Ice Age at Reed Continues (With Mammoth-Killing Atlatls)

Photographer: Adrian Keller-Feld

While most Paideia classes were taught indoors (or not at all) due to icy-slick roads and frigid temperatures, sophomore Henry Griffin could be found on the Great Lawn with those brave enough to partake in “Atlatl Madness.” Griffin, on the Friday and Saturday of Paideia week (January 19 and 20), taught their fellow students both the history and technique of the spear-throwing mechanism known as the atlatl. 

Griffin, who has been throwing atlatls for around seven years, after being introduced to them by a friend, organized their Paideia class for the first time this year. Most of the learning in Griffin’s course was through experience: participants took turns choosing between different sizes of darts, hooking them onto the curved atlatl mechanism, bringing it back orthogonal to their shoulder, and launching it slightly upwards using the flick of their wrists, as Griffin guided participants through the technique. 

Griffin’s atlatl technique is mostly based on trial and error, “building habits that develop and grow, slowly [getting] better.” The most memorable part of their technique involved a high kick during the release of the dart, which Griffin says helps them “move [their] body mass and momentum forward,” but admittedly is “sort of just a flourish.” 

While the popular term “atlatl” is Nahuatl in origin, Griffin explained that the tool itself was “used and produced independently all around the world,” such as the woomera, used by Indigenous Australians, and the oldest known form of atlatls, known as amentums, was found in southern France and dated to be 20,000 years old. The Nahuatl term is used, however, due to its specific style being the most popular today.

Atlatl usage was slowly replaced with bow and arrow usage as centuries went by, which, as Griffin explains, was in part due to evolution. “5, 6, 7-foot darts, you don’t really need them to hunt rabbits or even deer,” they said. “[Atlatls] were mostly used for mammoths or other megafauna that had thicker, larger pelts that you had to penetrate that a bow and arrow couldn’t. As creatures got smaller, you needed less penetration power with projectile hunting weapons.” 

However, some qualities of the atlatl mechanism prevented it from disappearing with the mammoths. During the Spanish invasion of the Americas, Incas and Aztecs fought with the atlatl mechanism, not bows and arrows, since “you had Spanish conquistadors showing up in metal armor that bows and arrows couldn’t really pierce very well, but a seven-foot dart can.”

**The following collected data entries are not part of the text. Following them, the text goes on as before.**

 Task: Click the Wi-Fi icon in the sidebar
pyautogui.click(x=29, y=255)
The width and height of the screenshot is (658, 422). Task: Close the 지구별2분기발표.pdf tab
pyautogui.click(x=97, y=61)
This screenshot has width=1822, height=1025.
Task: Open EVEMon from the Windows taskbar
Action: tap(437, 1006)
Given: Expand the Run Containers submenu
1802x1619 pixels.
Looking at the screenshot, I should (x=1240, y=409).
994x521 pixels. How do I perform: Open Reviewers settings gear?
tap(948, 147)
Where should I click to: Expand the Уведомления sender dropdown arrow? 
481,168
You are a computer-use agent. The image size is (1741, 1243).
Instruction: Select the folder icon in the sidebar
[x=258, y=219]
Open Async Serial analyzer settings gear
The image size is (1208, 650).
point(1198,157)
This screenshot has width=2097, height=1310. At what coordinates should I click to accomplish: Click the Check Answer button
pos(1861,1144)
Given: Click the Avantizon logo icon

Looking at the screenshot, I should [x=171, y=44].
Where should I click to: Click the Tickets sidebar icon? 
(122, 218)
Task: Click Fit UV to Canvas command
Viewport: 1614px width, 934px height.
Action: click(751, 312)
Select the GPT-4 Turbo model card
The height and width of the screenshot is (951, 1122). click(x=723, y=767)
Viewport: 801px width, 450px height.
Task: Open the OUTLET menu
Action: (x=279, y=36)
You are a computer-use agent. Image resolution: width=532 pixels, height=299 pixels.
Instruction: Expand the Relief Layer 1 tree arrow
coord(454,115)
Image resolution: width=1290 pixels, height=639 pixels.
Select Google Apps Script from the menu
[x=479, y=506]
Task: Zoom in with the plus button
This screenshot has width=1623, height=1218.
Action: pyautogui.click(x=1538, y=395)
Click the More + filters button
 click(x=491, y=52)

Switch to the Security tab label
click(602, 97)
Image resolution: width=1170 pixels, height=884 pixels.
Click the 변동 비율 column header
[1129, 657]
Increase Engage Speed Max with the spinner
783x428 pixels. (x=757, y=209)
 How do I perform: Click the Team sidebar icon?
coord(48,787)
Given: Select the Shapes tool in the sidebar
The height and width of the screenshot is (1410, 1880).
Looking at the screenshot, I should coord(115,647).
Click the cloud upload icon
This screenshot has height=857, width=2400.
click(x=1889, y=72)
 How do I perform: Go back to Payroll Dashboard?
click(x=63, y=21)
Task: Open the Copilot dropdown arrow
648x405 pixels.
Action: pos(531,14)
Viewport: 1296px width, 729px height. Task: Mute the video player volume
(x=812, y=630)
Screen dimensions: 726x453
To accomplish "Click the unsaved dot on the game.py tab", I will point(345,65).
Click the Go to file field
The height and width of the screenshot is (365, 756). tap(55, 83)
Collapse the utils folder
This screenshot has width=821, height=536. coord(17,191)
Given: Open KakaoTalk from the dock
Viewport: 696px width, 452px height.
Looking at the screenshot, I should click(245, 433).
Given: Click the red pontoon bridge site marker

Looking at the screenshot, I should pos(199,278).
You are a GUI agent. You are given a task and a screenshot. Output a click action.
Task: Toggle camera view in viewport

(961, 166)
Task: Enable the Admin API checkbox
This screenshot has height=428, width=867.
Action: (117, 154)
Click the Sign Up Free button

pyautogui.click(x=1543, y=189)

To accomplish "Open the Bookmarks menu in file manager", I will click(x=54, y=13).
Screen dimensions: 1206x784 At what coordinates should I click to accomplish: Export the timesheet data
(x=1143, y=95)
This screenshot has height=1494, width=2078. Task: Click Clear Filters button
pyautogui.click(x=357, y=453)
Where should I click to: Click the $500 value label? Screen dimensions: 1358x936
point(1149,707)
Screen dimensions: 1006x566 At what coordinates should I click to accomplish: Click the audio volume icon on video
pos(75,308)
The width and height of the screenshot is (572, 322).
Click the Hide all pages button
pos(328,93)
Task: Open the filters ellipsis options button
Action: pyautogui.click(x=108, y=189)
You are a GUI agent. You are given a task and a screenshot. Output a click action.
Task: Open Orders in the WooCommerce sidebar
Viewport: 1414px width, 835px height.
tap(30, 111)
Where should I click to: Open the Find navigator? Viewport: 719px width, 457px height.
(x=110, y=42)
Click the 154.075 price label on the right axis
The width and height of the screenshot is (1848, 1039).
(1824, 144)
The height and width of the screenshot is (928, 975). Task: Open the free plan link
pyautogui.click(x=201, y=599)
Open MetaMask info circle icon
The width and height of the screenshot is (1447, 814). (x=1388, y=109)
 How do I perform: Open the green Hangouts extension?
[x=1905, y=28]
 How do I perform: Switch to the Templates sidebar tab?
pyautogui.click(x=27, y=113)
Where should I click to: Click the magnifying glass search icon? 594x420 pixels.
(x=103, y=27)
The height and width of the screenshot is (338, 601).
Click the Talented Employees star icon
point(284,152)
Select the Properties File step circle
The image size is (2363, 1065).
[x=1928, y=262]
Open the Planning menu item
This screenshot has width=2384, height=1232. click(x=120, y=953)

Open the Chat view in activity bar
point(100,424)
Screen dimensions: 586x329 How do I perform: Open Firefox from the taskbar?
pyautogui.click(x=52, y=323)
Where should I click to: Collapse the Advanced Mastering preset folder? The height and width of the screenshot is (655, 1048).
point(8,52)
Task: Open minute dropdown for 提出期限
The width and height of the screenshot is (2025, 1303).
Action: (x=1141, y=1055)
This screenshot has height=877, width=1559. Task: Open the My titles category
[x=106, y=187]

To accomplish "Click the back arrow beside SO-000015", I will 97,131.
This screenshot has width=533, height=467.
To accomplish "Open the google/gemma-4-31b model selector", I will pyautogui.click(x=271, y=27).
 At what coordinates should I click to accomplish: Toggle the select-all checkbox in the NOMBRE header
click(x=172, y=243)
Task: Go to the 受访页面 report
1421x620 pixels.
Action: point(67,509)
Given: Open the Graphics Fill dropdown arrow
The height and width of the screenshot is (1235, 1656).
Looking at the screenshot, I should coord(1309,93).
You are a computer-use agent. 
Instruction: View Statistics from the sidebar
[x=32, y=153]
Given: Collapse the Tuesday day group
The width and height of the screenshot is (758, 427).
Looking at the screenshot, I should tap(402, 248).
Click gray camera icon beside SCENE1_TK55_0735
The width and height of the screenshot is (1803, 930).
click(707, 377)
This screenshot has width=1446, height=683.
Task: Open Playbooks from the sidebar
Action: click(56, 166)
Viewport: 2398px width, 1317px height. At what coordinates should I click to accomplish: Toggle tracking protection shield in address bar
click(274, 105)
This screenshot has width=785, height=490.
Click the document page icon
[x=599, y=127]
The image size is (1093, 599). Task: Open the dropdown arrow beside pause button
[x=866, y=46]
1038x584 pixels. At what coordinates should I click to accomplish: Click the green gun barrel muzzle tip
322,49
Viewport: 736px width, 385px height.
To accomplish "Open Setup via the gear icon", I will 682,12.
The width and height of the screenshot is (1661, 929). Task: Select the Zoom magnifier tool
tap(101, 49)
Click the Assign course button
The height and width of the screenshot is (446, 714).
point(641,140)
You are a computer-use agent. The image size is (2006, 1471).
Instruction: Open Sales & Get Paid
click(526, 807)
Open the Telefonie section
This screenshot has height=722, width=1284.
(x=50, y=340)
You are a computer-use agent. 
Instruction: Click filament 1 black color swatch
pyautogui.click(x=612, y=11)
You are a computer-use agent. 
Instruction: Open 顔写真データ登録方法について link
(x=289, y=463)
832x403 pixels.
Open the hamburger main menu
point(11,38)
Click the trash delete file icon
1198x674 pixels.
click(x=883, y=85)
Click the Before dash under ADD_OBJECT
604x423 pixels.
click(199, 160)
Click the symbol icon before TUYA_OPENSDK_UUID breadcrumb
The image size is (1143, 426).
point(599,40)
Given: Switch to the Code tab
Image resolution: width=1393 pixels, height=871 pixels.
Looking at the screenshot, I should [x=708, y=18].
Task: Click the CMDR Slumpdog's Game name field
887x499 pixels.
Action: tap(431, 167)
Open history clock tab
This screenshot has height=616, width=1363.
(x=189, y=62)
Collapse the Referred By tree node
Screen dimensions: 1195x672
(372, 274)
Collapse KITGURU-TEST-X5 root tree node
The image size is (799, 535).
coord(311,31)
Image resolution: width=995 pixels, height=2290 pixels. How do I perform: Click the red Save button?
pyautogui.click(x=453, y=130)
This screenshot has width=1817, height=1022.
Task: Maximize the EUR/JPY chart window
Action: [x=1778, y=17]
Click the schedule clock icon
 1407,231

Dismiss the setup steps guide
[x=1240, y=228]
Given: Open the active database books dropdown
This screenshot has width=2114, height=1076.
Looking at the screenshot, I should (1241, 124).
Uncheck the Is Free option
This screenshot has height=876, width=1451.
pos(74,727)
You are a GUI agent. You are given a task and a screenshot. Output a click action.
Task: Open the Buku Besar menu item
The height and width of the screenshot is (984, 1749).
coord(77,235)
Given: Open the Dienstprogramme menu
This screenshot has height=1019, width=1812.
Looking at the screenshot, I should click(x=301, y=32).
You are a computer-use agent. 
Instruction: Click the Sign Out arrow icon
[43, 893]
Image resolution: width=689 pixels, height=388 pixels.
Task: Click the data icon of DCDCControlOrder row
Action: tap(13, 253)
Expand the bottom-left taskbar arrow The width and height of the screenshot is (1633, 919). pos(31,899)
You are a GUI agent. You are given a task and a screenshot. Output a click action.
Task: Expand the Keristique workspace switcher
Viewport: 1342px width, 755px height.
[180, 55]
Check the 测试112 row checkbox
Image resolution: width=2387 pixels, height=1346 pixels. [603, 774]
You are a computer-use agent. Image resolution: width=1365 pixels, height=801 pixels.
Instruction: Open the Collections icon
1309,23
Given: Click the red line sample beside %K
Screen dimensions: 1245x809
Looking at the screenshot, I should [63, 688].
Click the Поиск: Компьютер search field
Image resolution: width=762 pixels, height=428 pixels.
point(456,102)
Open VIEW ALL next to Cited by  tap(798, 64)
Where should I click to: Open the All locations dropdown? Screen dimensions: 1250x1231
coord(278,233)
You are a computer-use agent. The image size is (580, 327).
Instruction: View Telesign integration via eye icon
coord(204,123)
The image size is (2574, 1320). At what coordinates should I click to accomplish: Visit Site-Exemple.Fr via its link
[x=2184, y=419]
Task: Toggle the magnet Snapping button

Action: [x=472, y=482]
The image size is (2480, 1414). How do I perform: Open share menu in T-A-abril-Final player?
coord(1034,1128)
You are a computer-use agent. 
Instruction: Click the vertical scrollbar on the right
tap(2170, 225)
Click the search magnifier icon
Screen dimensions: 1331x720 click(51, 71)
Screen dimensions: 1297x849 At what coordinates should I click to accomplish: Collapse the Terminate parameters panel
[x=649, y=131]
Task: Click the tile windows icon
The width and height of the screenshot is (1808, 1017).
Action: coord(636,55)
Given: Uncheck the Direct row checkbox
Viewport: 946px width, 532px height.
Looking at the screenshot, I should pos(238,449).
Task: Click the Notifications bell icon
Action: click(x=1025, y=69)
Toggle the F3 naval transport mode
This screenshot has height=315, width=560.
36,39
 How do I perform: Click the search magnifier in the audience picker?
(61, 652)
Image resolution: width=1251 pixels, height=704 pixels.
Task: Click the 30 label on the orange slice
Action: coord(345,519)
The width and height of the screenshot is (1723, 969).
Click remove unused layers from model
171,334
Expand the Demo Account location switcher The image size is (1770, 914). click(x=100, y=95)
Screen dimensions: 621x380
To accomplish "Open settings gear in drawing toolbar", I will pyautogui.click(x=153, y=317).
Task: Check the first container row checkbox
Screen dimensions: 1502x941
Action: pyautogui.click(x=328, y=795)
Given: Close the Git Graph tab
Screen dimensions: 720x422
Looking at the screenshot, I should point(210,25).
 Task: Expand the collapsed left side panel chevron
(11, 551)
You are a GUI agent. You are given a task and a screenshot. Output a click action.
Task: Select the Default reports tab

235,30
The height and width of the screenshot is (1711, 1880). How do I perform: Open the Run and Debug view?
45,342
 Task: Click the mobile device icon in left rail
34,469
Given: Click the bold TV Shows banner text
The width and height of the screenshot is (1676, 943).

These armor-piercing, mammoth-impaling darts are quite similar to the ones used today by Griffin along with their students during Paideia. The atlatls themselves, however, are wooden, instead of the traditional silver ones used by Incans. These darts and the atlatl tool can be purchased from one of two companies in the US: Atlatl Madness in New York and Thunderbird Atlatl in Missouri. 

While on the first day of “Atlatl Madness,” more people attended than Griffin expected, on the second day very few people showed up. While the darts were able to successfully impale the lawn even with the added ice layer, Griffin had to spend “a fair bit of time before the class trying to clear out the ice” to make a place to launch from, which “worked quite well.” 

Despite the unprecedented weather, Griffin has an overall positive outlook about their course and intends to do it again next year. “I’m all about trying to get more people interested in [atlatl],” said Griffin, who is “generally out on the rugby field usually once a week when the weather is nice” and “encourages people to come out and throw if you’re passing by and have free time.”